__EXERCISE DIRECTIONS__
Please quote the data below word for word, leaving out the pictures.

__AVAILABLE RECORDS__

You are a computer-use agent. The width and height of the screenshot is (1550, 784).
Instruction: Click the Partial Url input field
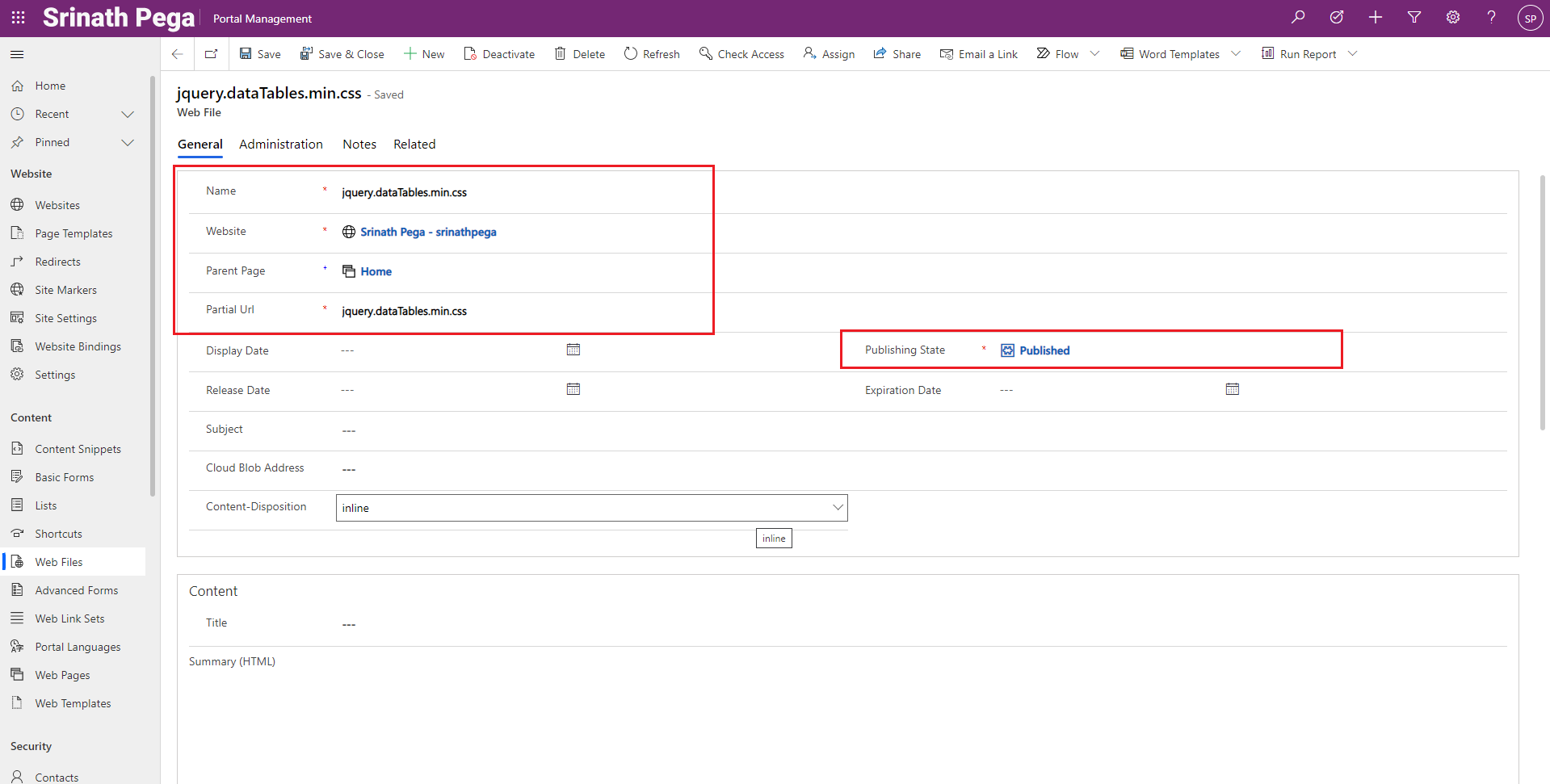517,312
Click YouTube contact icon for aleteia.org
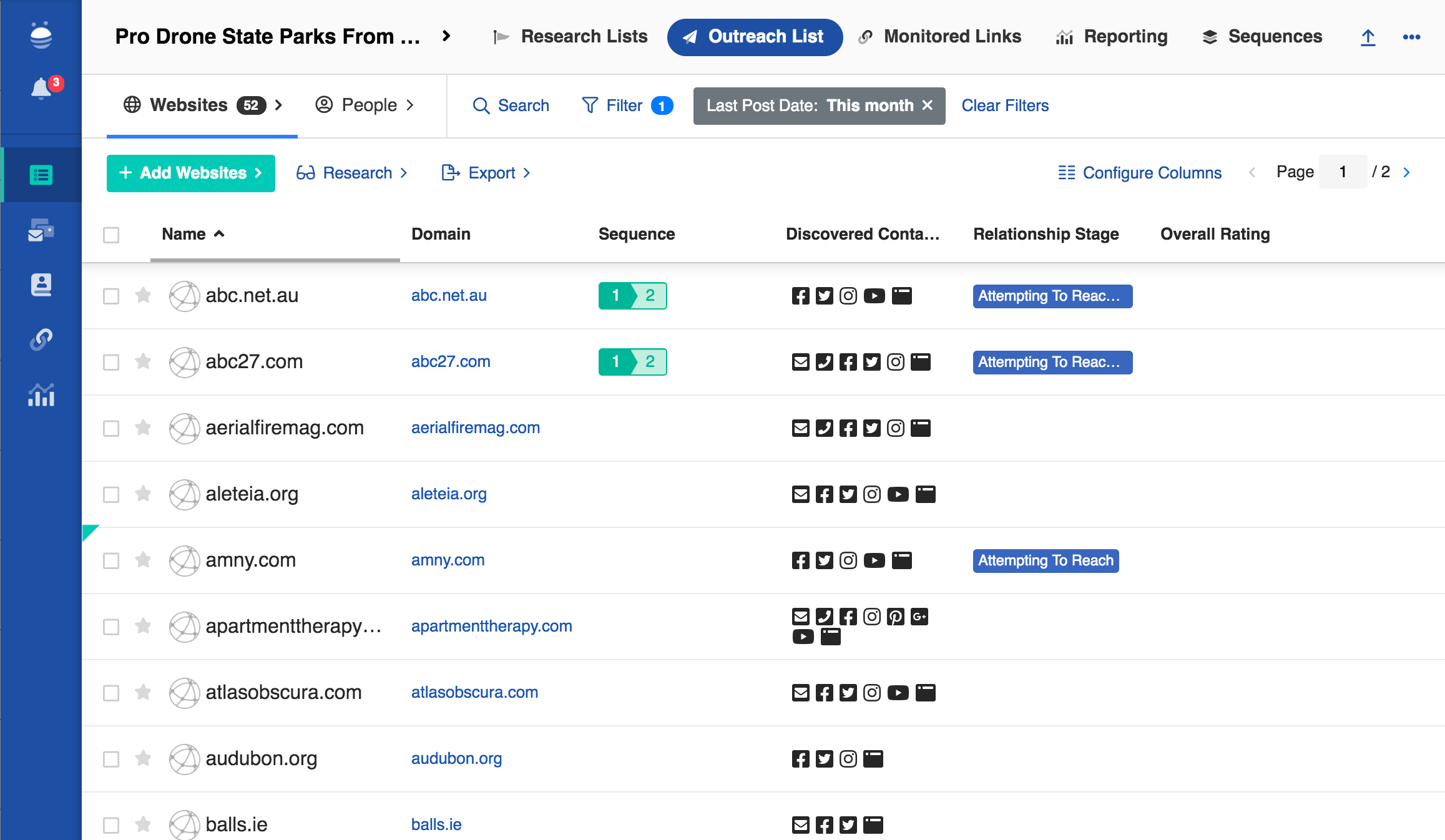Viewport: 1445px width, 840px height. pyautogui.click(x=898, y=494)
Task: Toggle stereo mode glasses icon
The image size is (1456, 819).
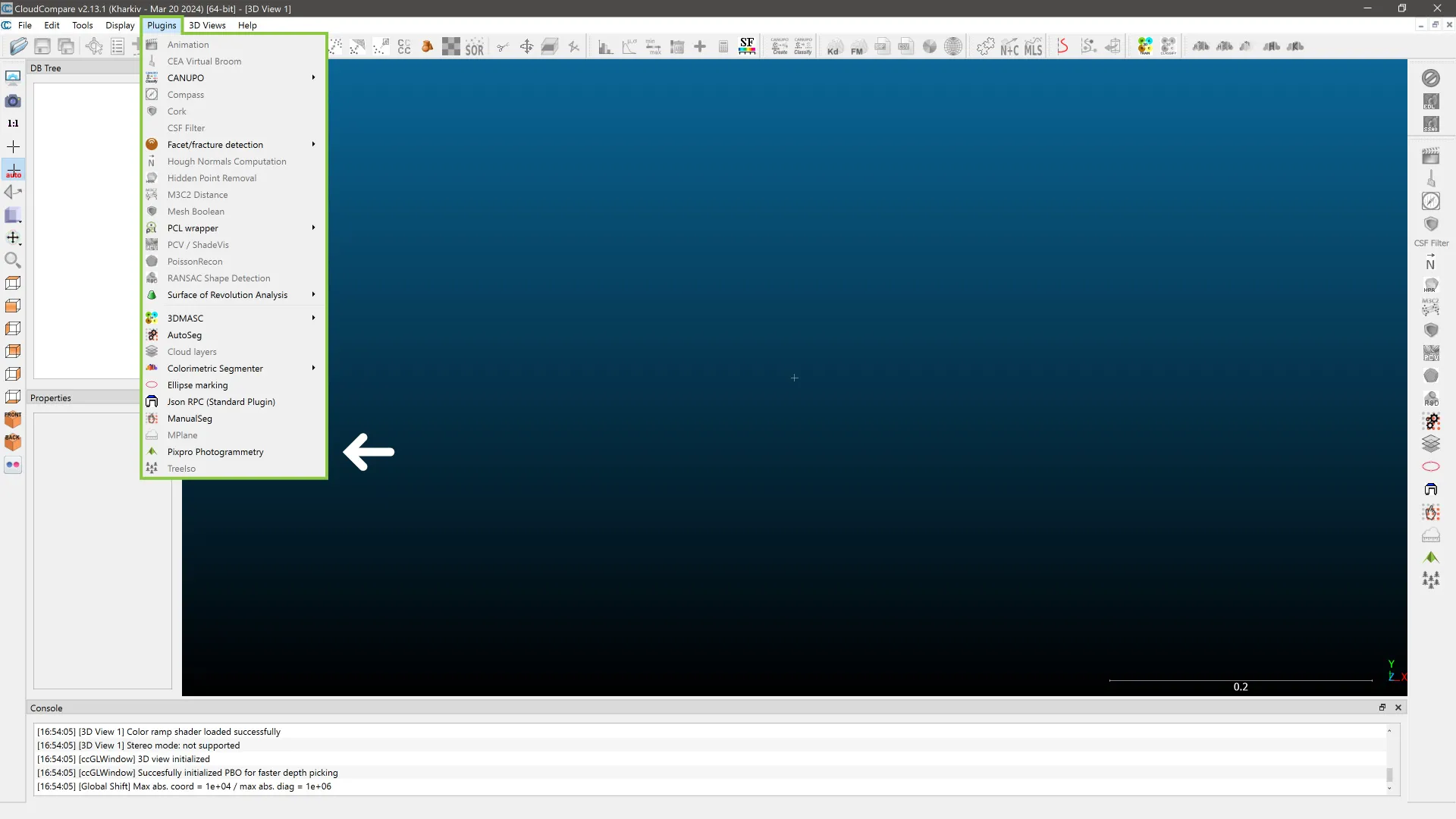Action: click(x=13, y=465)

__COMPLETED TASK__
You are a computer-use agent. The width and height of the screenshot is (1550, 784).
Instruction: Click the Partial Url input field
517,312
Click YouTube contact icon for aleteia.org
Viewport: 1445px width, 840px height. pyautogui.click(x=898, y=494)
Task: Toggle stereo mode glasses icon
The image size is (1456, 819).
Action: click(x=13, y=465)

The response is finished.